Mário Sérgio
Hoje se fala bastante, com razão, das diferenças entre preço e valor. Algumas coisas são caras porque são raras, ainda que não sejam tão boas para todos os gostos ou necessidades. Muitos não entendem o preço atribuído a coisas que que não lhes são aprazíveis. Às vezes, pessoas se digladiam por coisas que, para outros não representam qualquer valor ou interesse. Veja-se, por exemplo, entre outros, a violenta disputa pelo território israelense, cuja composição é 80% de deserto e quase 15% só não o é pelo esforço hercúleo dispendido pelo povo judeu que ali se instalou. E isso se confirma em outras áreas, como as torcidas esportivas. Um uniforme ou mesmo uma camisa “oficial” de uma equipe, alcançam valores impraticáveis para uns e irrisórios para outros. Depende da paixão de cada torcedor ou da indiferença que se aplique ao time em questão.
Me lembro de uma situação de infância em que um farmacêutico da minha cidade, João Monlevade/MG, cujo único contato que tínhamos era o fato de eu passar na rua, defronte a sua loja, quando voltava da escola para casa. Ele me dirigia um olhar rancoroso, de “poucos amigos”, e dizia entre os dentes que “os aleijados são os marcados por Deus”. A ver daquele senhor, as sequelas de pólio que impediram o desenvolvimento normal de minhas pernas, seriam uma marca indelével numa criança, estigmatizadas pelo amor divino. Que coisa!
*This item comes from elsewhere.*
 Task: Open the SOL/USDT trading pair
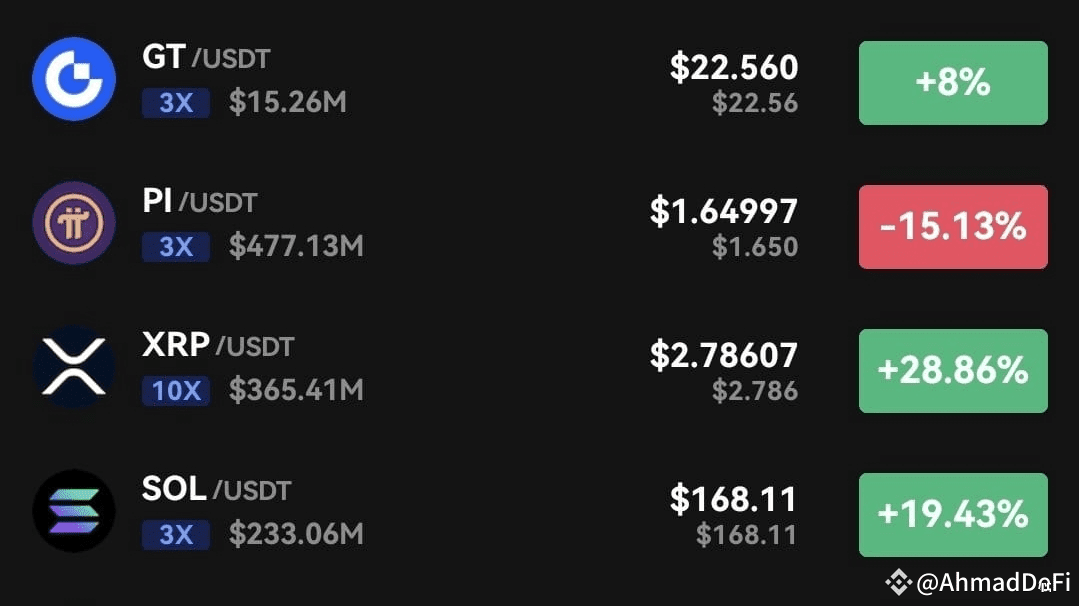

Desse relato, resta que, sem qualquer razão aparente, algumas pessoas tripudiam até a quem, talvez, devessem estender a mão. Descartam qualquer possibilidade de respeito, num gesto metonímico em que enxergam o indivíduo pelo prisma obtuso da deficiência.
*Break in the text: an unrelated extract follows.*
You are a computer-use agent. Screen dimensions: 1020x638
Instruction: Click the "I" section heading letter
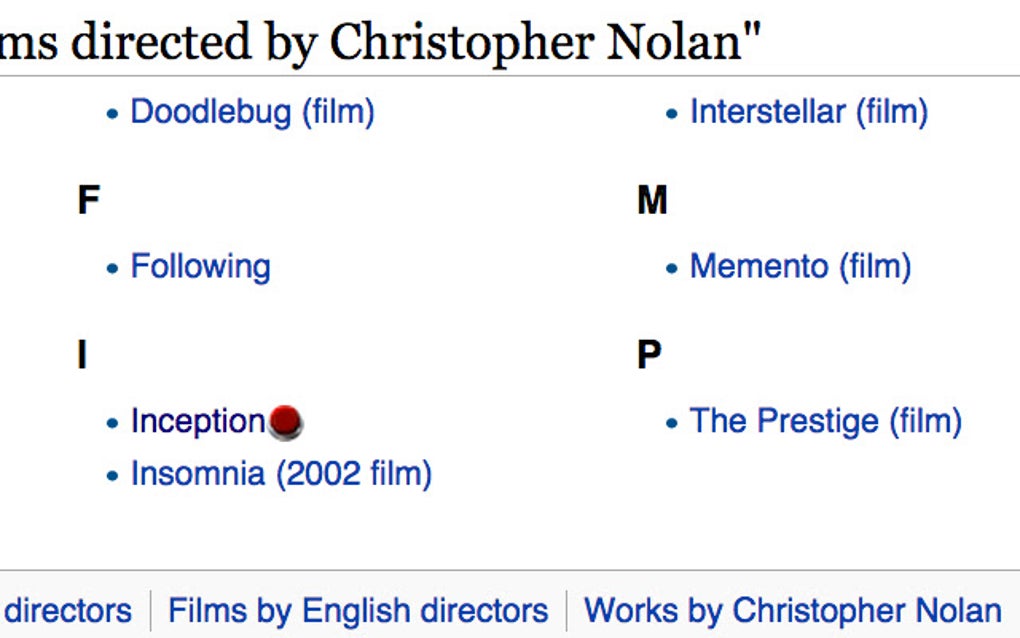click(x=81, y=355)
Em sentido diverso, no filme “Uma Linda Mulher” (1990), de J. F. Lawton, dirigido por Garry Marshall; com Richard Gere, Julia Roberts e Laura San Giacomo; o protagonista sofre acrofobia, tem medo de altura. No entanto se hospeda sempre nos andares mais altos, pois é onde se encontram as melhores suítes. Ou seja, o valor, no caso, é bem menor que o preço. É a opção pela imagem em detrimento da qualidade percebida.
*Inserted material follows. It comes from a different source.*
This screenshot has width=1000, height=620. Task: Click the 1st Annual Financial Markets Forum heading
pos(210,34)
Também se pode vislumbrar que o valor intrínseco das coisas, normalmente está ligado diretamente ao gosto, cultura ou vivência de quem as experimenta. Na música “Caviar”, de Barbeirinho do Jacarezinho, Luiz Grande e Marcos Diniz (2002), deliciosamente interpretada por Zeca Pagodinho, a iguaria é uma raridade. As pessoas nunca viram, nem comeram; apenas ouviram falar. E não é um prato para todos os paladares, pelo preço e pelo sabor. Ou seja, muitos acreditam que não vale o que custa.
Da mesma forma, a malemolente música “Lamento Sertanejo” (1975), de Gilberto Gil e Dominguinhos, contrariando a opção pelo luxo e conforto buscado por muitos, aduz: “Não gosto de cama mole, não sei comer sem torresmo”. E o intérprete, quase em tom de gostosa preguiça, valoriza aquilo de que muitos querem se distanciar: o jeito simples, e prazeroso, de viver e sentir a vida.
Quando conseguimos viver nossos valores sem querer moldar o dos outros, a vida fica mais leve.